Cassius-Muhammad is portrayed with penetration, compassion and wit


Pride, fear, ignorance, canniness, catlike quickness and a superb physique are the very human qualities of a by-now almost legendary character known sometimes as Muhammad Ali, sometimes as Cassius Clay. In his new book about Muhammad-Cassius (Black Is Best, Putnam, $4.95), some parts of which have already appeared in the pages of this magazine (SI, April 11, 18, 25; May 2, 9, 1966), Jack Olsen has cut through the myth to bring the human being to life. Because the subject is so rich and the writer so endowed with talent for working the riches, Olsen's account may be the best biography of a sports figure published to date.

Like many instinctive actors, Clay (as Olsen prefers to call him) has a sharp intuition about his audience—any audience, usually captive.

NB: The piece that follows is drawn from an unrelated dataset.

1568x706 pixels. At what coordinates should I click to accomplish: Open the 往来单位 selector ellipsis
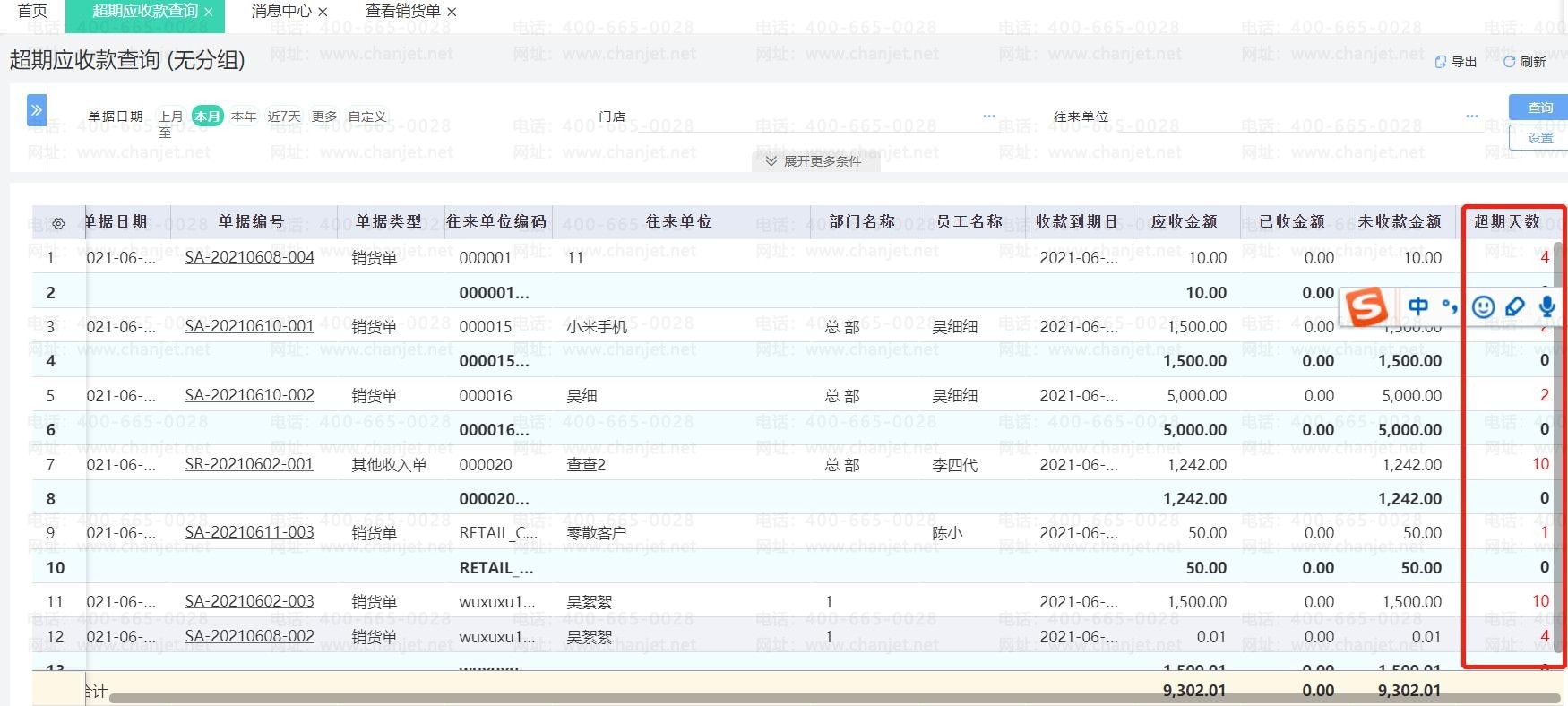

He is always on stage and he is always looking out of the corner of his mind to catch the effect his act is having. At the weigh-in before the first Liston fight in Miami Beach on February 24, 1964, Clay put on such a show that his heartbeat and blood pressure reached proportions that alarmed his physicians, but after the performance the exhausted actor relaxed on a sofa and eagerly asked friends, "How'd I do? How'd I do?"

Clay's oddball father was responsible for many of his son's notions and biases. Clay's mother, an admirable and endearing lady, is a living Griselda. One of the most engaging of Clay's own traits is his affection for his entire family, especially the worshipful, arrogant younger brother, Rudolph Valentino Clay, whom Olsen calls "a study in sibling obedience."

As Olsen presents it, Clay's attitude toward the rest of the world is an amalgam of reverse racism and real hurt. He chafed at his enforced humiliations and those of his black family from the time he was 3, and never, if he lives to be a Muslim Methuselah, can he, in his view, even the score.

"Cassius love all people," his thoroughly Christian mother told Olsen, but her son, unlike Jesus, prefers the eye for an eye of the Old Testament to the turned cheek of the New. "In other words," Olsen writes, "he has learned to treat white men as many white men treat Negroes."

It is the opinion of Cassius' family and many of his friends that the Black Muslims have captured him in an effort to take themselves out of the lunatic fringe on his championship coattails. Olsen does not offer a conclusion on this point, but he provides a meticulous account of the relationship. His book, in short, is the complete, up-to-date account of the first 25 years of a champion whose eccentric story is far from finished.